***** 抽出資料

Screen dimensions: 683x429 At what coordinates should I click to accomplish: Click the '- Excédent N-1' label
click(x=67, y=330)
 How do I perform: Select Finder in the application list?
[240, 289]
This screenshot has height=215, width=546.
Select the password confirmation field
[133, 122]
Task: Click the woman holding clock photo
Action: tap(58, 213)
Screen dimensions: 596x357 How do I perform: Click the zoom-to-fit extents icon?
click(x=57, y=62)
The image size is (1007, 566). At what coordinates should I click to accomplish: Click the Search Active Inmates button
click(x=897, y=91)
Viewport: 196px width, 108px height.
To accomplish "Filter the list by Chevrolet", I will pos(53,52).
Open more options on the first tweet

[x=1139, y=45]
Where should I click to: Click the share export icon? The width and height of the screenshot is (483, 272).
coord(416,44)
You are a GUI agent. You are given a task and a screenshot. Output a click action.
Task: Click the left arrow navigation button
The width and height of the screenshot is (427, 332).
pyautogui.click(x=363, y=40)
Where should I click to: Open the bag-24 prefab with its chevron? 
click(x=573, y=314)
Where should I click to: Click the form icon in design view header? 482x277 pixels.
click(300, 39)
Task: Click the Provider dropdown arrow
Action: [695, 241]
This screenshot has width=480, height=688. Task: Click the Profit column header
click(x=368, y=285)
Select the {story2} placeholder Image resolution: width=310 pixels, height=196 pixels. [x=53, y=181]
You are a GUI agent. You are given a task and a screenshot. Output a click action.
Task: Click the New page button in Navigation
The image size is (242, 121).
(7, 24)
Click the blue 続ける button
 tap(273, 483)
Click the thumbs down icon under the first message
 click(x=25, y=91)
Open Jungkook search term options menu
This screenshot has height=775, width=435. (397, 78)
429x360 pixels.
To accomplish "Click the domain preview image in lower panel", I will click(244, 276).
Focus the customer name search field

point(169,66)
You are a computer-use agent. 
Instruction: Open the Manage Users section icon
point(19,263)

**********

» **課題**: 記録の冒頭から「[x=1139, y=45]」を含む行までを、両端の行も含めて番号付きリストに書き直してください。空行は除いてください。

» **出力結果**:
1. Screen dimensions: 683x429 At what coordinates should I click to accomplish: Click the '- Excédent N-1' label
2. click(x=67, y=330)
3.  How do I perform: Select Finder in the application list?
4. [240, 289]
5. This screenshot has height=215, width=546.
6. Select the password confirmation field
7. [133, 122]
8. Task: Click the woman holding clock photo
9. Action: tap(58, 213)
10. Screen dimensions: 596x357 How do I perform: Click the zoom-to-fit extents icon?
11. click(x=57, y=62)
12. The image size is (1007, 566). At what coordinates should I click to accomplish: Click the Search Active Inmates button
13. click(x=897, y=91)
14. Viewport: 196px width, 108px height.
15. To accomplish "Filter the list by Chevrolet", I will pos(53,52).
16. Open more options on the first tweet
17. [x=1139, y=45]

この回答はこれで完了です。